Suatu sore, usai Ismail membeli telur bebek asin di kedai, ia melihat kerumunan orang di lapangan di dekat pos jaga. Padat. Semua yang ada di sana berwarna serba merah. Sebuah panggung yang ditopang drum-drum minyak tanah, yang di atasnya dijajarkan sejumlah papan sebagai lantai, didirikan di tengah-tengah lapangan. Dan di bawah tenda, di belakang mimbar di atas panggung itu, berdiri dua orang pria yang dikawal oleh sejumlah pria berbaret merah dan mengenakan kacamata hitam.
Mata Ismail tertuju pada seseorang yang sedang berceramah di atas mimbar itu. Meskipun saat itu pria itu tampak berisi, dengan misai tebal, kemeja merah, kopiah beludru hitam, dan mengenakan celana bahan serta sepatu kulit yang mentereng, tapi Ismail masih mengenalinya dari suaranya. Ditambah dengan spanduk-spanduk yang memampang nama serta foto sang pria. Pria itu adalah Husni, yang saat itu tengah berkampanye. Husni saat itu mencalonkan diri sebagai bupati.
***
SEPERTI mengangkat lembu yang jatuh ke dalam sumur. Ketika sudah diselamatkan, malah kita yang diseruduk, batin Ismail. Matanya berkali-kali menatap nama yang menandatangani surat yang tengah dipegangnya.
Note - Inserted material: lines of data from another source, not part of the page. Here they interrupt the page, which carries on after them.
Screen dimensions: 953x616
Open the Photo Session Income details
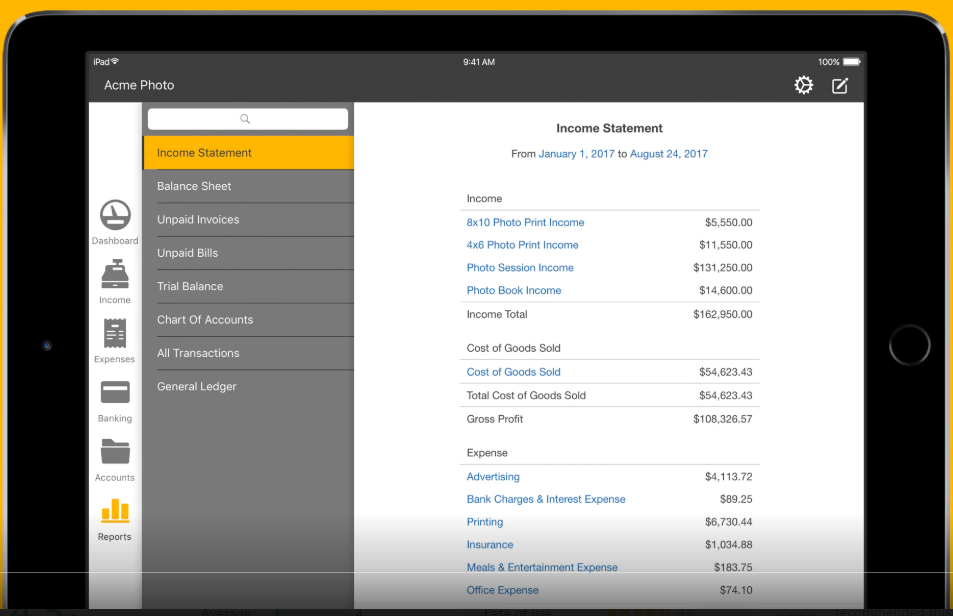click(520, 267)
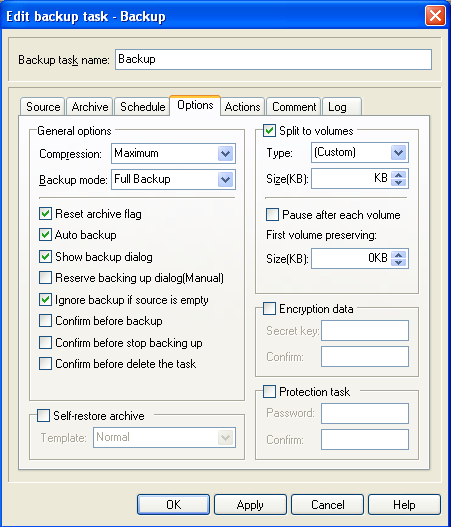This screenshot has height=527, width=451.
Task: Enable Protection task option
Action: [x=270, y=392]
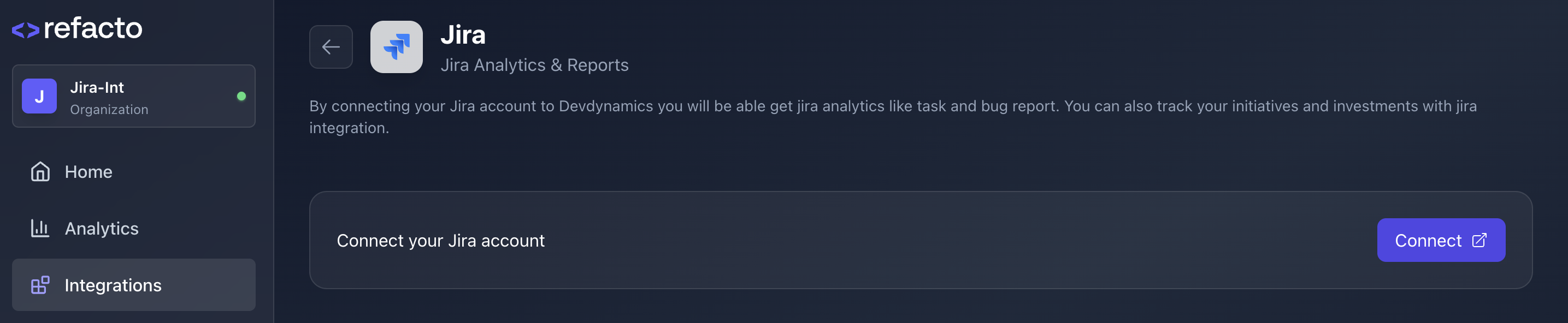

Bukan. Bukan ia tak mendapat ganti rugi atas tanahnya itu. Tapi, sepetak sawahnya yang tak dialiri air, tak bisa diandalkan Ismail, sehingga selama ini ia hanya bisa bergantung pada kebunnya yang letaknya bersebelahan dengan anak sungai. Hujan turun tak menentu. Musim hujan dan musim kemarau tak bisa lagi diterka. Air sumur di rumah Ismail yang tak pernah kering sebelumnya meskipun musim kemarau yang panjang sekalipun, menjadi keruh dan jumlah airnya hanya dua jengkal dari tanah karena kebun-kebun sawit semakin hari semakin luas.
Urat-urat yang berdenyut-denyut dan terpacak pada kedua sisi kepalanya itu seperti ban dalam sepeda yang terbelah enam, yang ketika mereka semakin kencang ditarik oleh ingatan Ismail, semakin mereka terasa berat, lalu mental seperti semula. Di tengah kegamangannya itu, Ismail membayangkan: Betapa pedihnya nasib orang-orang yang perutnya kosong saat datangnya hari kiamat nanti.
* Firdaus Yusuf, bercita-cita menjadi seorang jurnalis investigasi.